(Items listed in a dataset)
┏━━
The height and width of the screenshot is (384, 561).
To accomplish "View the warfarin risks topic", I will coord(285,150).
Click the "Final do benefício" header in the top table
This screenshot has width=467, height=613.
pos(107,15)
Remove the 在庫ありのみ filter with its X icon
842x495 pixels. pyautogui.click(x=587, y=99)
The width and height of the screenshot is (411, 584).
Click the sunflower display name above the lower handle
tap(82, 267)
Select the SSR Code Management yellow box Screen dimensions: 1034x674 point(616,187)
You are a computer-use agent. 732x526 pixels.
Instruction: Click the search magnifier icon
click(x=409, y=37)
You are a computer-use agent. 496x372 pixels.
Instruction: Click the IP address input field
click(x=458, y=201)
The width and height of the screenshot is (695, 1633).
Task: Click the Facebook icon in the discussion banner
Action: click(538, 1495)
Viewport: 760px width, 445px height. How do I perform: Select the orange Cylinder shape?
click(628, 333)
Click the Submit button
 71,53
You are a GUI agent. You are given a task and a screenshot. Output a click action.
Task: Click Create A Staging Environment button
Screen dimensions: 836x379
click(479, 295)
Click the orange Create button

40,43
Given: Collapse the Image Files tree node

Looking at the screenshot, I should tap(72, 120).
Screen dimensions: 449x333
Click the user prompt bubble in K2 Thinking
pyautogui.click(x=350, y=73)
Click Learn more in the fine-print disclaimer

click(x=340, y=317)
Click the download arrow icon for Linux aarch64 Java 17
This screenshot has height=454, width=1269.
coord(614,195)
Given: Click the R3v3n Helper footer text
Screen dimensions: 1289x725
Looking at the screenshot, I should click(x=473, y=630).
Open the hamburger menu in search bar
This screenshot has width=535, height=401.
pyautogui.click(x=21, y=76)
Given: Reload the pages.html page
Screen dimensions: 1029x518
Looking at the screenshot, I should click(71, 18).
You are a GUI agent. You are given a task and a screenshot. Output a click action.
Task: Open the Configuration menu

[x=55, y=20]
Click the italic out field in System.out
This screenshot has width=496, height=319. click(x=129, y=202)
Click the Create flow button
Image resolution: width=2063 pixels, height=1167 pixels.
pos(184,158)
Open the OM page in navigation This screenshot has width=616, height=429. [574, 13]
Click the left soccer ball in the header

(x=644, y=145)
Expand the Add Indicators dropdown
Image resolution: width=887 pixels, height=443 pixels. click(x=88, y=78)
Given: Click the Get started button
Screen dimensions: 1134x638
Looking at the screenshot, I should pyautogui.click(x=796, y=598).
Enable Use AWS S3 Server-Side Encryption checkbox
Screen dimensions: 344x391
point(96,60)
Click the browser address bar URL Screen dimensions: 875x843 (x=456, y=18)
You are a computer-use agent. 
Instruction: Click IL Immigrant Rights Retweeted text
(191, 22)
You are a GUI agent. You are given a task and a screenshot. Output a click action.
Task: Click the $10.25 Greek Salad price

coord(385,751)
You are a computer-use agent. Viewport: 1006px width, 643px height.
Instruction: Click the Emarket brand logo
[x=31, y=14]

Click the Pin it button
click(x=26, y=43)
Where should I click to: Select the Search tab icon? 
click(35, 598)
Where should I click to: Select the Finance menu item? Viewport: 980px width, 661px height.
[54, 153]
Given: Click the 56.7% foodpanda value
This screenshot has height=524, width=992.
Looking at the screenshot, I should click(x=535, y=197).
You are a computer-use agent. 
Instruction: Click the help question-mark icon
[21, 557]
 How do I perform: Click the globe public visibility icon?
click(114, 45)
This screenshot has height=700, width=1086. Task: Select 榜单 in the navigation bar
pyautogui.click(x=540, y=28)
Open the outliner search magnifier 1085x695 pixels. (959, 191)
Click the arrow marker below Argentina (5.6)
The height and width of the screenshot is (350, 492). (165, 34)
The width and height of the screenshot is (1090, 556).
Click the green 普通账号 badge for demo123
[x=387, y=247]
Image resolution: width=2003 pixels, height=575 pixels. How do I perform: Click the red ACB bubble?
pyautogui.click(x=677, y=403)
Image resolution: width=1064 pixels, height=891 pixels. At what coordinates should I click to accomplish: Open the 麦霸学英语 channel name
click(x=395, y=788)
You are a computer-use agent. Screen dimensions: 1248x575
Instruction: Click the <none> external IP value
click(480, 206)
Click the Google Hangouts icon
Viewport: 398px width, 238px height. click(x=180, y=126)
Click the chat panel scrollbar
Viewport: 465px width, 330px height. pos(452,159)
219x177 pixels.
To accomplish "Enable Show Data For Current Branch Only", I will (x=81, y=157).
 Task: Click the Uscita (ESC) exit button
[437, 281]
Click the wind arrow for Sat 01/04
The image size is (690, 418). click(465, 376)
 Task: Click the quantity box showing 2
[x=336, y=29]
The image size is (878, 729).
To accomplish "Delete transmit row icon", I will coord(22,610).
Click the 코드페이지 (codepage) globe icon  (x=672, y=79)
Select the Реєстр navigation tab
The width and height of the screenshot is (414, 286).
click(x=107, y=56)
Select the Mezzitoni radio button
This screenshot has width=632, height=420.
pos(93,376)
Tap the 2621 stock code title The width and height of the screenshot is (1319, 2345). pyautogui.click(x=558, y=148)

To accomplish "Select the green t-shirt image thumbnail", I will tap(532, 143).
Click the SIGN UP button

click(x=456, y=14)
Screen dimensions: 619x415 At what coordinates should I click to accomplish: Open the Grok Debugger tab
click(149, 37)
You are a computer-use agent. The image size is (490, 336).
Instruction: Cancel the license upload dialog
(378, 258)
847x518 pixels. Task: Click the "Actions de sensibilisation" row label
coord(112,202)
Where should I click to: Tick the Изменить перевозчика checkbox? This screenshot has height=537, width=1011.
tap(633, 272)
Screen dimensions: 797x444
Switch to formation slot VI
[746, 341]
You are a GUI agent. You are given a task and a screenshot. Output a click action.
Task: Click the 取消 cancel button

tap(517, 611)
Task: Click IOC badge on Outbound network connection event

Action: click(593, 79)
┗━━
▶ WHAT YOU SHOULD DO
Return the entries above exactly as they appear.

▶ TASK OUTPUT
The height and width of the screenshot is (384, 561).
To accomplish "View the warfarin risks topic", I will coord(285,150).
Click the "Final do benefício" header in the top table
This screenshot has width=467, height=613.
pos(107,15)
Remove the 在庫ありのみ filter with its X icon
842x495 pixels. pyautogui.click(x=587, y=99)
The width and height of the screenshot is (411, 584).
Click the sunflower display name above the lower handle
tap(82, 267)
Select the SSR Code Management yellow box Screen dimensions: 1034x674 point(616,187)
You are a computer-use agent. 732x526 pixels.
Instruction: Click the search magnifier icon
click(x=409, y=37)
You are a computer-use agent. 496x372 pixels.
Instruction: Click the IP address input field
click(x=458, y=201)
The width and height of the screenshot is (695, 1633).
Task: Click the Facebook icon in the discussion banner
Action: click(538, 1495)
Viewport: 760px width, 445px height. How do I perform: Select the orange Cylinder shape?
click(628, 333)
Click the Submit button
 71,53
You are a GUI agent. You are given a task and a screenshot. Output a click action.
Task: Click Create A Staging Environment button
Screen dimensions: 836x379
click(479, 295)
Click the orange Create button

40,43
Given: Collapse the Image Files tree node

Looking at the screenshot, I should tap(72, 120).
Screen dimensions: 449x333
Click the user prompt bubble in K2 Thinking
pyautogui.click(x=350, y=73)
Click Learn more in the fine-print disclaimer

click(x=340, y=317)
Click the download arrow icon for Linux aarch64 Java 17
This screenshot has height=454, width=1269.
coord(614,195)
Given: Click the R3v3n Helper footer text
Screen dimensions: 1289x725
Looking at the screenshot, I should click(x=473, y=630).
Open the hamburger menu in search bar
This screenshot has width=535, height=401.
pyautogui.click(x=21, y=76)
Given: Reload the pages.html page
Screen dimensions: 1029x518
Looking at the screenshot, I should click(71, 18).
You are a GUI agent. You are given a task and a screenshot. Output a click action.
Task: Open the Configuration menu

[x=55, y=20]
Click the italic out field in System.out
This screenshot has width=496, height=319. click(x=129, y=202)
Click the Create flow button
Image resolution: width=2063 pixels, height=1167 pixels.
pos(184,158)
Open the OM page in navigation This screenshot has width=616, height=429. [574, 13]
Click the left soccer ball in the header

(x=644, y=145)
Expand the Add Indicators dropdown
Image resolution: width=887 pixels, height=443 pixels. click(x=88, y=78)
Given: Click the Get started button
Screen dimensions: 1134x638
Looking at the screenshot, I should pyautogui.click(x=796, y=598).
Enable Use AWS S3 Server-Side Encryption checkbox
Screen dimensions: 344x391
point(96,60)
Click the browser address bar URL Screen dimensions: 875x843 (x=456, y=18)
You are a computer-use agent. 
Instruction: Click IL Immigrant Rights Retweeted text
(191, 22)
You are a GUI agent. You are given a task and a screenshot. Output a click action.
Task: Click the $10.25 Greek Salad price

coord(385,751)
You are a computer-use agent. Viewport: 1006px width, 643px height.
Instruction: Click the Emarket brand logo
[x=31, y=14]

Click the Pin it button
click(x=26, y=43)
Where should I click to: Select the Search tab icon? 
click(35, 598)
Where should I click to: Select the Finance menu item? Viewport: 980px width, 661px height.
[54, 153]
Given: Click the 56.7% foodpanda value
This screenshot has height=524, width=992.
Looking at the screenshot, I should click(x=535, y=197).
You are a computer-use agent. 
Instruction: Click the help question-mark icon
[21, 557]
 How do I perform: Click the globe public visibility icon?
click(114, 45)
This screenshot has height=700, width=1086. Task: Select 榜单 in the navigation bar
pyautogui.click(x=540, y=28)
Open the outliner search magnifier 1085x695 pixels. (959, 191)
Click the arrow marker below Argentina (5.6)
The height and width of the screenshot is (350, 492). (165, 34)
The width and height of the screenshot is (1090, 556).
Click the green 普通账号 badge for demo123
[x=387, y=247]
Image resolution: width=2003 pixels, height=575 pixels. How do I perform: Click the red ACB bubble?
pyautogui.click(x=677, y=403)
Image resolution: width=1064 pixels, height=891 pixels. At what coordinates should I click to accomplish: Open the 麦霸学英语 channel name
click(x=395, y=788)
You are a computer-use agent. Screen dimensions: 1248x575
Instruction: Click the <none> external IP value
click(480, 206)
Click the Google Hangouts icon
Viewport: 398px width, 238px height. click(x=180, y=126)
Click the chat panel scrollbar
Viewport: 465px width, 330px height. pos(452,159)
219x177 pixels.
To accomplish "Enable Show Data For Current Branch Only", I will (x=81, y=157).
 Task: Click the Uscita (ESC) exit button
[437, 281]
Click the wind arrow for Sat 01/04
The image size is (690, 418). click(465, 376)
 Task: Click the quantity box showing 2
[x=336, y=29]
The image size is (878, 729).
To accomplish "Delete transmit row icon", I will coord(22,610).
Click the 코드페이지 (codepage) globe icon  (x=672, y=79)
Select the Реєстр navigation tab
The width and height of the screenshot is (414, 286).
click(x=107, y=56)
Select the Mezzitoni radio button
This screenshot has width=632, height=420.
pos(93,376)
Tap the 2621 stock code title The width and height of the screenshot is (1319, 2345). pyautogui.click(x=558, y=148)

To accomplish "Select the green t-shirt image thumbnail", I will tap(532, 143).
Click the SIGN UP button

click(x=456, y=14)
Screen dimensions: 619x415 At what coordinates should I click to accomplish: Open the Grok Debugger tab
click(149, 37)
You are a computer-use agent. The image size is (490, 336).
Instruction: Cancel the license upload dialog
(378, 258)
847x518 pixels. Task: Click the "Actions de sensibilisation" row label
coord(112,202)
Where should I click to: Tick the Изменить перевозчика checkbox? This screenshot has height=537, width=1011.
tap(633, 272)
Screen dimensions: 797x444
Switch to formation slot VI
[746, 341]
You are a GUI agent. You are given a task and a screenshot. Output a click action.
Task: Click the 取消 cancel button

tap(517, 611)
Task: Click IOC badge on Outbound network connection event

Action: click(593, 79)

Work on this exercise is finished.